Direction 1:
According to the essay on childhood stress, what did the writer's school lunch almost always consist of?

Children can feel stress too. I am twenty-one years old and if I had to face the exact same conditions as I did in my childhood, given the current cognitive and mental abilities I have now, I would not be able to keep my sanity. It was stressful. I was stressed. Warden and her husband at the time dismissed the idea that I was stressed, simply because I was a kid. I do not wish anyone to go through what I went through.
My breakfast used to be cereal or toast. My lunch for school was almost always the same. Rice and a processed meat. I never liked the menu for my lunch. By 1pm, I would be very hungry. My eyes would be heavy, I would be dehydrated, and my blood sugar will be exceptionally low. I never slept in class, but it was extremely hard to focus. I was a picky eater, but I never got to pick what I wanted to eat. I was forced to like foods that I did not like. I remember I enjoyed the chicken katsu in the cafeteria, but I was not allowed to get them. My lunch box never had chicken katsu in it. I also liked noodle soup. My lunch box always had rice and process meat. There were things I like to eat, and rice is not one of them.
My problem is that I would not eat something that I did not like. Aside from being a picky eater, I also was stressed and very anxious. My appetite was strongly correlated with my psychological well-being.

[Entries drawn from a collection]
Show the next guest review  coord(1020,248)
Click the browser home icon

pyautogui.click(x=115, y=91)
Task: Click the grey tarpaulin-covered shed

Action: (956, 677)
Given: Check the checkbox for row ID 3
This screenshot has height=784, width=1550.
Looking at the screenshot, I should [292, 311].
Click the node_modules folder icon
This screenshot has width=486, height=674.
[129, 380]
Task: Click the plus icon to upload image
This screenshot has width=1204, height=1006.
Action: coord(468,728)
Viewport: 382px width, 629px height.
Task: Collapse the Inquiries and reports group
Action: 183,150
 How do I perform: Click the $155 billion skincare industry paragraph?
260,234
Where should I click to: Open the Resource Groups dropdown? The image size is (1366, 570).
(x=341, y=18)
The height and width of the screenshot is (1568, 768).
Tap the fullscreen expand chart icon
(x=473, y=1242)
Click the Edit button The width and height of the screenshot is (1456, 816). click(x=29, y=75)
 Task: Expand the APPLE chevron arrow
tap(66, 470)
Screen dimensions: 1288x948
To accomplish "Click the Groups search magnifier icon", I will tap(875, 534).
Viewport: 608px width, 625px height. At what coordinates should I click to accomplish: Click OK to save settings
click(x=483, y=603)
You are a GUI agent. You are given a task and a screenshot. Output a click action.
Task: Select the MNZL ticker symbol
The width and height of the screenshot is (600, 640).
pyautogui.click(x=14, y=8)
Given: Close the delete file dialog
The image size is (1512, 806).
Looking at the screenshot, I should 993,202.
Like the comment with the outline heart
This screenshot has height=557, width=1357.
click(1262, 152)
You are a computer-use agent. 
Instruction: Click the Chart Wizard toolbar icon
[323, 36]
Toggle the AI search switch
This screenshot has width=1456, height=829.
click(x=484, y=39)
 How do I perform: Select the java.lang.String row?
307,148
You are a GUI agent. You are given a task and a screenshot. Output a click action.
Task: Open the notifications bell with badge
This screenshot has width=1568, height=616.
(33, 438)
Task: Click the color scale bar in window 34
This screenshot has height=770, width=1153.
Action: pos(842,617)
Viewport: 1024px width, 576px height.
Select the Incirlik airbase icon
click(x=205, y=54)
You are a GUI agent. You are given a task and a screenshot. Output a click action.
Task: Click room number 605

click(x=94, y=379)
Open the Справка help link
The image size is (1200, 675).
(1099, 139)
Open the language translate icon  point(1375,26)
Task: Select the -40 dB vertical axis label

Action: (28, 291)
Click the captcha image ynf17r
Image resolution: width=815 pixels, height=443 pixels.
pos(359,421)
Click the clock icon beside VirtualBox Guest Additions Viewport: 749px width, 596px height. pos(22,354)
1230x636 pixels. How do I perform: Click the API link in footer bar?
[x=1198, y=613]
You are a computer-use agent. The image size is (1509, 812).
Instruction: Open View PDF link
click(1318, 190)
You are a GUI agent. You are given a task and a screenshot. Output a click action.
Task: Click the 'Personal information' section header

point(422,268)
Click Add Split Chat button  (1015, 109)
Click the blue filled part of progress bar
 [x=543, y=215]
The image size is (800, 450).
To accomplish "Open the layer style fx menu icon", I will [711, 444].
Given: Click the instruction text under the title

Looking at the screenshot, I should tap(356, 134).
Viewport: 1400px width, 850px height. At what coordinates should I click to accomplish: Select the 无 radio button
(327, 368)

Direction 2:
Copy the listing verbatim, from the line containing "Viewport: 1400px width, 850px" down through the last line of the listing.

Task output 1:
Rice and a processed meat.

Task output 2:
Viewport: 1400px width, 850px height. At what coordinates should I click to accomplish: Select the 无 radio button
(327, 368)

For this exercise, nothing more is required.